Mad Men Review: “The Doorway” (Season 6, Episodes 1 & 2)


Mad Men Review: "The Doorway" (Season 6, Episodes 1 & 2)

Aloha from 1968! Break out the brylcream, fill up your lighters, and top off those tumblers: Mad Men is back baby! It’s been so long since we last trod the linoleum of Sterling Cooper Draper Pryce, you probably can’t even remember the kind of trouble we got into last season while hanging out with this crazy bunch. Remember when the guys made the company equal opportunity just to spite those coupon-peddlers over at Y&R? Or how ‘bout when Lane and Pete threw down in an old-fashioned office donnybrook?
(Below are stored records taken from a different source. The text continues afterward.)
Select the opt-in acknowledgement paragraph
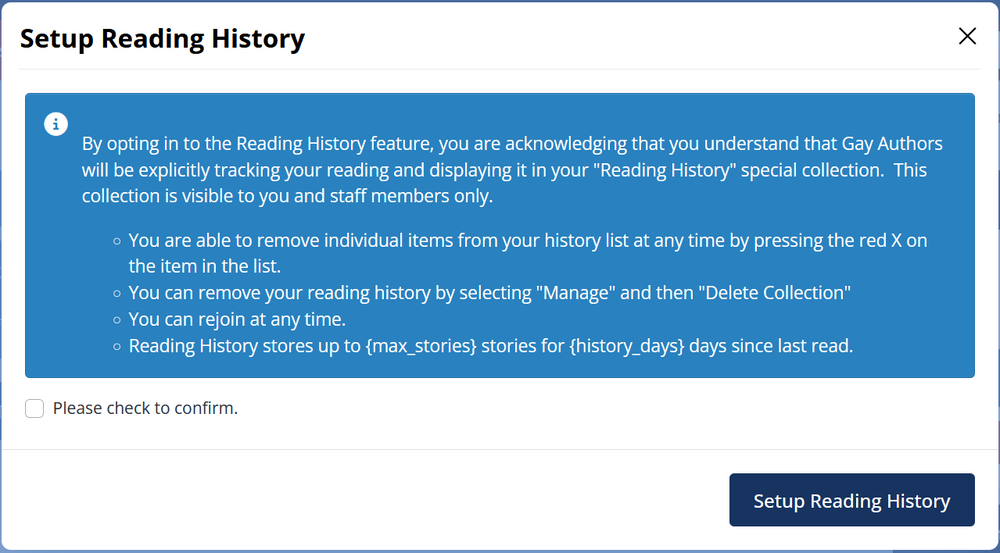The image size is (1000, 553). click(512, 170)
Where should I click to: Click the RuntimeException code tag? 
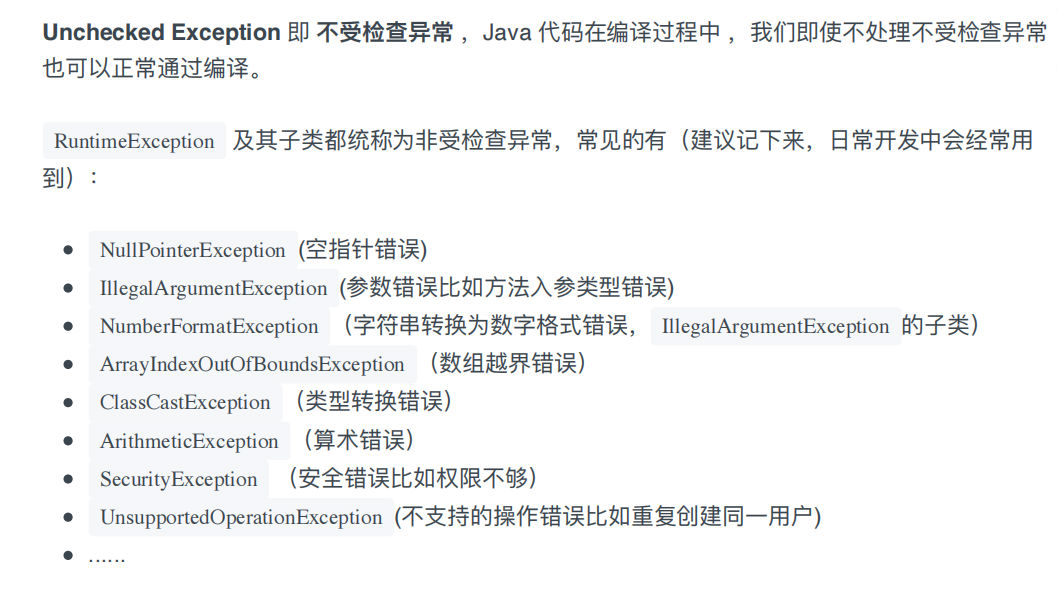134,141
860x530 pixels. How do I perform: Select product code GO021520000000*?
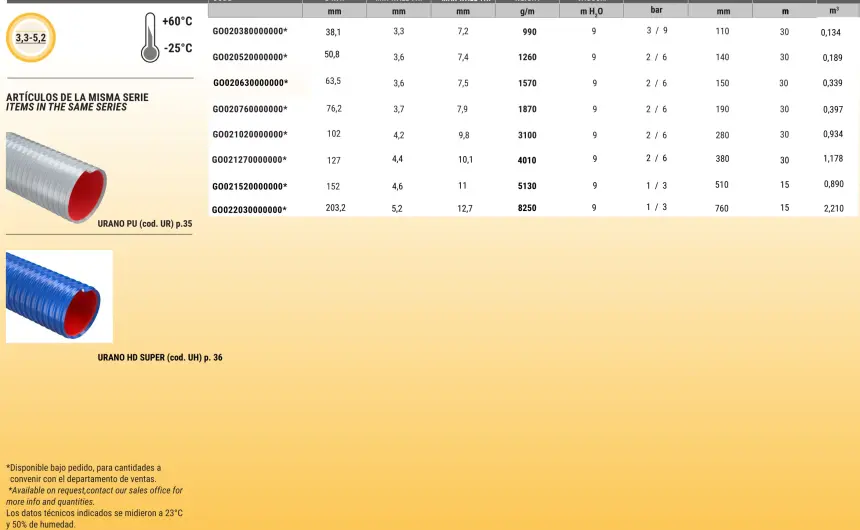250,186
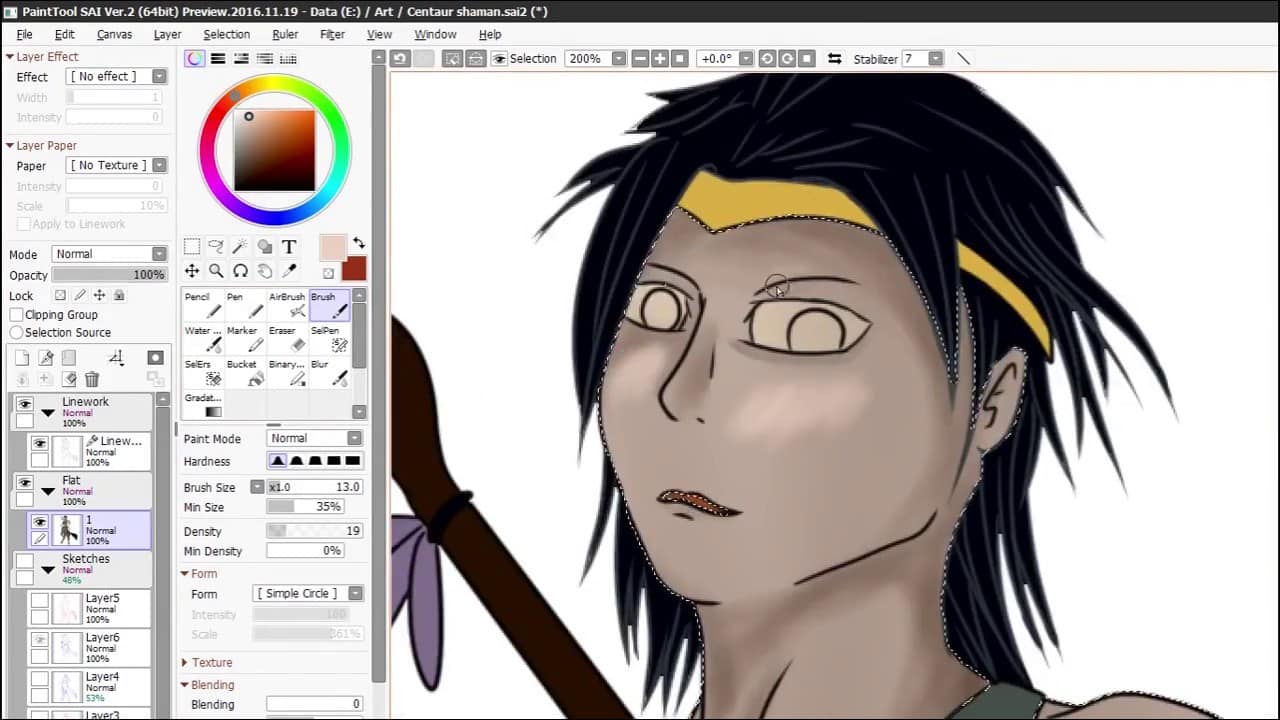Click the red background color swatch
1280x720 pixels.
pos(354,269)
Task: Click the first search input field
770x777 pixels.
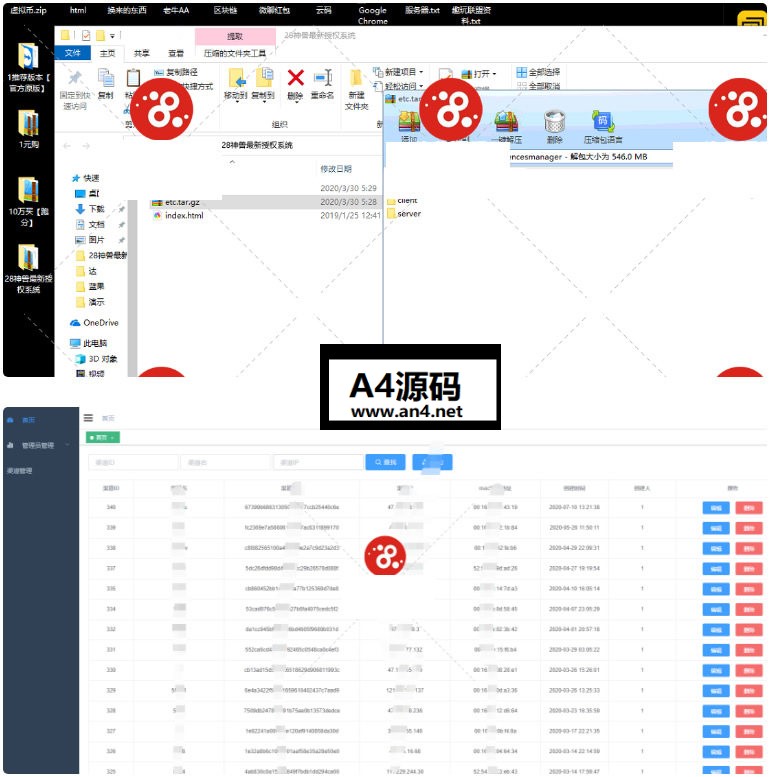Action: click(131, 462)
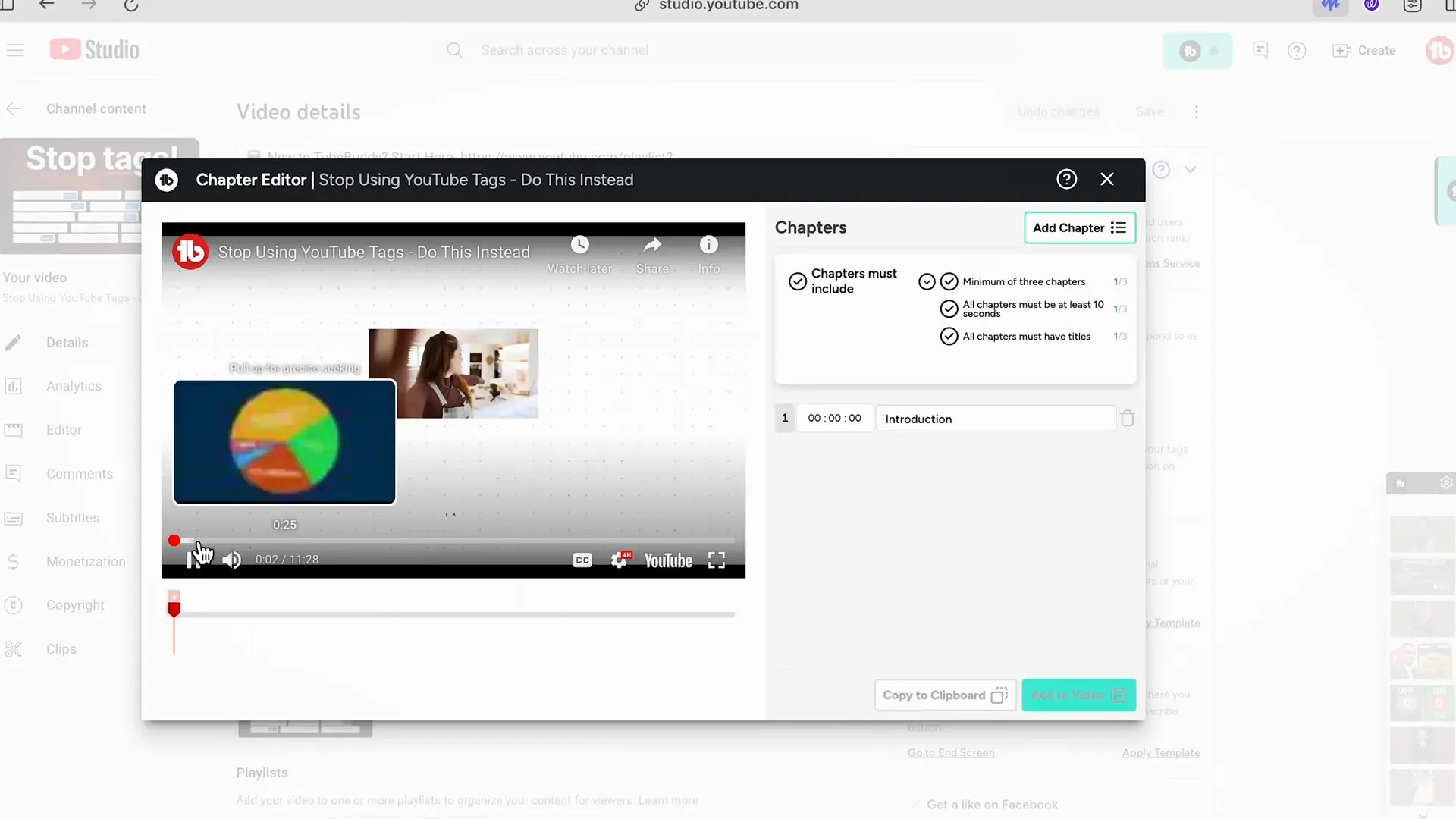Edit the Introduction chapter title field
Screen dimensions: 1456x819
(x=994, y=418)
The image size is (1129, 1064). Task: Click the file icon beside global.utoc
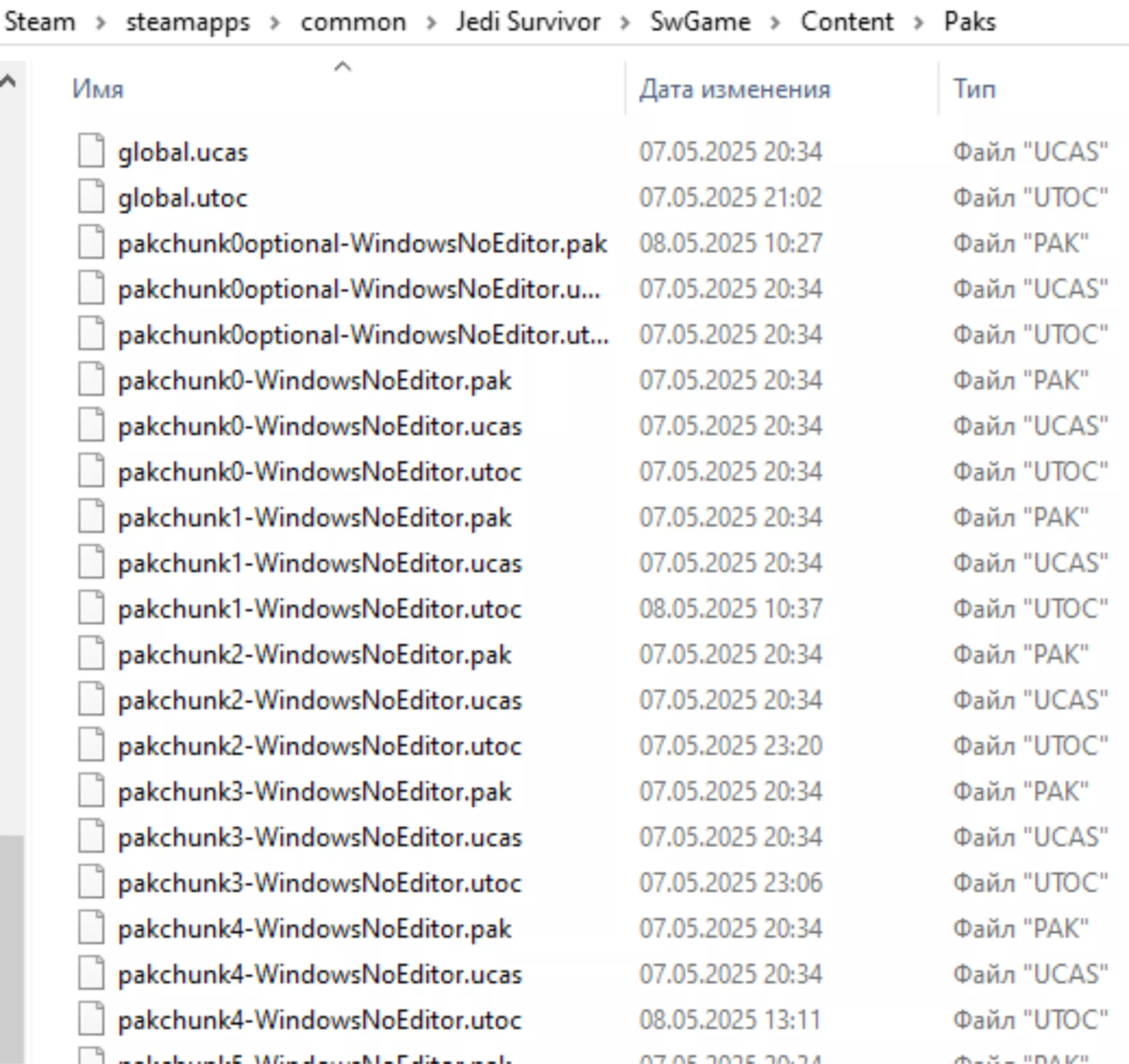point(91,197)
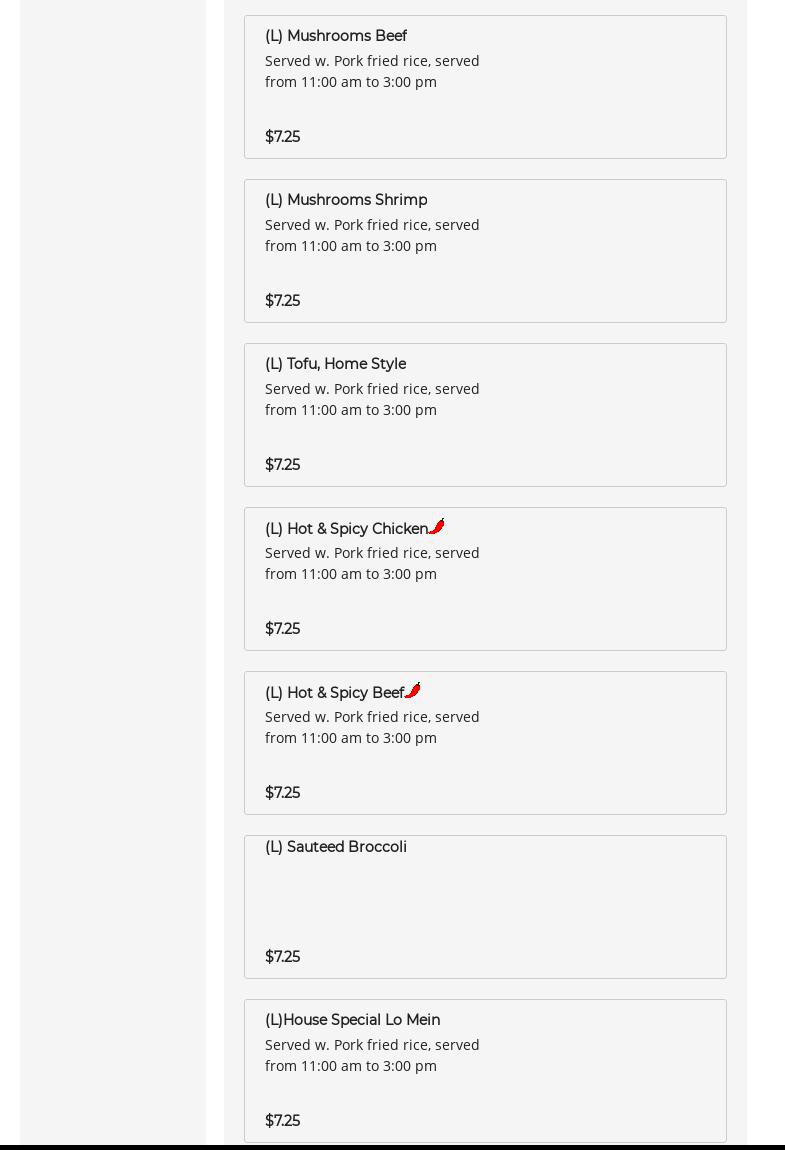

Sure the details of Roger’s pithy zingers, and Don’s flashes of brilliance might have drifted off into the smoky ether, but like any good night on the town, who needs to remember the details?

Yup, its gonna be another barnburner year of office shenanigans with the old gang, and what better way to start off the season than a two hour premiere exploring how you and everyone you know is going to die. … These are the sorts of situations where I wish I had John Slattery on call, so he could lighten the mood with a sarcastic rejoinder, but even Roger seems worried that his next big purchase is going to be a farm. Just shy of three people catch the late train out of existence this week, and while you don’t have to fret that your favorite character has been hurriedly thrown down a stairwell, the fallout from those dearly departed has plenty of the folks from SCDP feeling a grave chill.

Of course, this is hardly new territory for the show. For as much fun as it can often be, Mad Men has always been one of the most death-obsessed shows on television. And while death is the essential origination point for all forms of drama, Mad Men chooses to ruminate deeply on slow, undramatic deaths, the kind most of its viewership imagines for themselves, and therefore, probably dreads. I mean, it ain’t pretty, but at least the guys on Breaking Bad get to go out in a blaze of gunfire and gasoline. No, what we, and most everyone else at SCDP have to face, is that our lives share too much in common with Don, or PI Dinkins’ army lighter: they get sparked, they burn bright, but eventually the fuel runs dry, and then it’s lights out. All that’s left to mark your presence on this earth is a little rectangle with your name engraved on it.

Superfuntelevisionamirightguys?! And here I was thinking that The Walking Dead being on break would mean we could make it through a Sunday night without an existential crisis (The Walking Dead often makes viewers ask “why?”… as in, “why isn’t this show better?”). That’s a bit overdramatic, but I challenge you to watch the latest premiere, “The Doorway,” without catching a whiff of acrid fear in the air. As Mad Men begins its penultimate season, everyone seems acutely aware that the salad days are long gone. Winter, to borrow a phrase from HBO, is coming, and the characters can tell. The double-episode sees many struggling to deal with the feeling of being caught between different times, and different climes, all of which amounts to little more than deckchair arranging on the Titanic when only one decision matters: a cold grave, or a fiery cremation.

Take, for example, the chronology twisting opener, a POV shot from a man receiving CPR, while a woman who sounds an awful lot like Meghan cries out in shock. That’s a hell of an introduction, and when we cut to Don and Meghan soaking up the sun in Hawaii, you start to wonder if Matt Weiner has taken a cue from Breaking Bad, and teased a morbid seasonal climax upfront. As we find out from some unusual editing, the guy gone belly-up isn’t Don, but SCDP’s doorman Jonesy, who’s saved by Dr. Rosen, a surgeon that works in the building. Crisis averted, right?

If only things were that simple. Don, who seems halfway checked out from his marriage to Meghan, (AKA Corrine: the dastardly maid on the daytime soap, To Have and to Hold), is struck by the heroic, death-defying Doc. Seems that copy of Inferno didn’t make for such carefree beachside reading after all, as Don finds himself assaulted at every turn by reminders of time passing him by. The ground is shifting all around him -or at least, his office floor plan is- and while SCDP is cutting the ribbon on the new staircase that’s leading the company onward and upward, Don is in the same place he’s always been. Among the sillier joys of any new Mad Men season is seeing the tonsorial changes to the cast (Stan’s beard makes Pete’s sideburns look appropriately pathetic and Pete-ly), but guys like Don and Roger keep the same ‘dos for a reason: they don’t change with the styles of the time, because they are the style of the time.